--- start Data section ---

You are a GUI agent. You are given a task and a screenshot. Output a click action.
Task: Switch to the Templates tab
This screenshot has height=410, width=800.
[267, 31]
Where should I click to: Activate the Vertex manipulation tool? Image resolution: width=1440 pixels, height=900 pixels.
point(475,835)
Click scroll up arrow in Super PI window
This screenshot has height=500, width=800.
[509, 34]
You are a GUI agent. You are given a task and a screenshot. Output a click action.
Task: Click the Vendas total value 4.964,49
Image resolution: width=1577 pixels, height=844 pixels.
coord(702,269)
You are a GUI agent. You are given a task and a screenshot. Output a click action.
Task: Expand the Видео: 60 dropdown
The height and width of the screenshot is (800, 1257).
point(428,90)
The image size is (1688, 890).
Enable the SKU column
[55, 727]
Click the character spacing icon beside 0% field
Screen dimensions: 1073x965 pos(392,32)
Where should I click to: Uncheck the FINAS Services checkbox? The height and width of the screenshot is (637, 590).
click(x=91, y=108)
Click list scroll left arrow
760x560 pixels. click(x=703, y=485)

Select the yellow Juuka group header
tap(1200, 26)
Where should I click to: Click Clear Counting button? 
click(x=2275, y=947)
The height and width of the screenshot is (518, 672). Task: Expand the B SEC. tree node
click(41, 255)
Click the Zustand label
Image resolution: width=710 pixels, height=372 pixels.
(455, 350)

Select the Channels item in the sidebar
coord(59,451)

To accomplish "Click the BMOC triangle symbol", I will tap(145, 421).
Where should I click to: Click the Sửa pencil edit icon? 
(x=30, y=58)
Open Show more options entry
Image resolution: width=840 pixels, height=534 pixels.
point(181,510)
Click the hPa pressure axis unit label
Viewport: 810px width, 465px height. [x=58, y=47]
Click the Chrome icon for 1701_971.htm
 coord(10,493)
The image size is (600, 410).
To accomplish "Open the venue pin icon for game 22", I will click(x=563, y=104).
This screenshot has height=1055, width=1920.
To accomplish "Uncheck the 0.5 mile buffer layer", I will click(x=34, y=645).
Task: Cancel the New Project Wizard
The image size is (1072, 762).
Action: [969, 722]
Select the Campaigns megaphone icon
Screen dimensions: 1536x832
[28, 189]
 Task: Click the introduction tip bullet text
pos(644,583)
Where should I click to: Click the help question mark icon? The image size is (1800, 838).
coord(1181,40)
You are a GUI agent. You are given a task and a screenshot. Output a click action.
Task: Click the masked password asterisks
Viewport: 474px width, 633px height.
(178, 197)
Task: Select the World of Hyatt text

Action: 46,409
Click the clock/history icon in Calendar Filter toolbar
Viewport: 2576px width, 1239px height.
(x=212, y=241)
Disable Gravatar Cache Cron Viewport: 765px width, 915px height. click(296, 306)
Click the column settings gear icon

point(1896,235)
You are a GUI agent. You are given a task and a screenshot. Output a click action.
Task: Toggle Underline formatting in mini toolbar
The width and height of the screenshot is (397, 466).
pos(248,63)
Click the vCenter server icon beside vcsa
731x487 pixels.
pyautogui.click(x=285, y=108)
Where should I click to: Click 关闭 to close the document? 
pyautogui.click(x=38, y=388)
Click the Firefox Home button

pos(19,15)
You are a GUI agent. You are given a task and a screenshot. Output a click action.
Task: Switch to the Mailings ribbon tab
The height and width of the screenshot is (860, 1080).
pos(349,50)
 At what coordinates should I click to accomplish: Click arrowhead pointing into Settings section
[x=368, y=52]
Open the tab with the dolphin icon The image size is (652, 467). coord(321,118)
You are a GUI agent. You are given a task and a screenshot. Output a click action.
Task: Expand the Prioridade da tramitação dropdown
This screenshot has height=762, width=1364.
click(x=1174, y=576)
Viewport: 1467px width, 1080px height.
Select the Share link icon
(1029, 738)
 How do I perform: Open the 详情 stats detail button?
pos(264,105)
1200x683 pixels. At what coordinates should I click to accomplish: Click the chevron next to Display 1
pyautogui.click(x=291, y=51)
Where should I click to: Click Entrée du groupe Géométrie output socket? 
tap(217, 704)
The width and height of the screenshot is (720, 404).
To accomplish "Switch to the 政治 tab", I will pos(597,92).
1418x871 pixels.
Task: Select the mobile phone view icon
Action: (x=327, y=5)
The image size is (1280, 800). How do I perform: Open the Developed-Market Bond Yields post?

--- end Data section ---

**Goal:** Change "dolphin icon" to "anchor icon" in the records and give the lines again with nothing else altered. Begin at the line that has "into Settings section" and stop after the last line of the records.

**Result of the task:**
 At what coordinates should I click to accomplish: Click arrowhead pointing into Settings section
[x=368, y=52]
Open the tab with the anchor icon The image size is (652, 467). coord(321,118)
You are a GUI agent. You are given a task and a screenshot. Output a click action.
Task: Expand the Prioridade da tramitação dropdown
This screenshot has height=762, width=1364.
click(x=1174, y=576)
Viewport: 1467px width, 1080px height.
Select the Share link icon
(1029, 738)
 How do I perform: Open the 详情 stats detail button?
pos(264,105)
1200x683 pixels. At what coordinates should I click to accomplish: Click the chevron next to Display 1
pyautogui.click(x=291, y=51)
Where should I click to: Click Entrée du groupe Géométrie output socket? 
tap(217, 704)
The width and height of the screenshot is (720, 404).
To accomplish "Switch to the 政治 tab", I will pos(597,92).
1418x871 pixels.
Task: Select the mobile phone view icon
Action: (x=327, y=5)
The image size is (1280, 800). How do I perform: Open the Developed-Market Bond Yields post?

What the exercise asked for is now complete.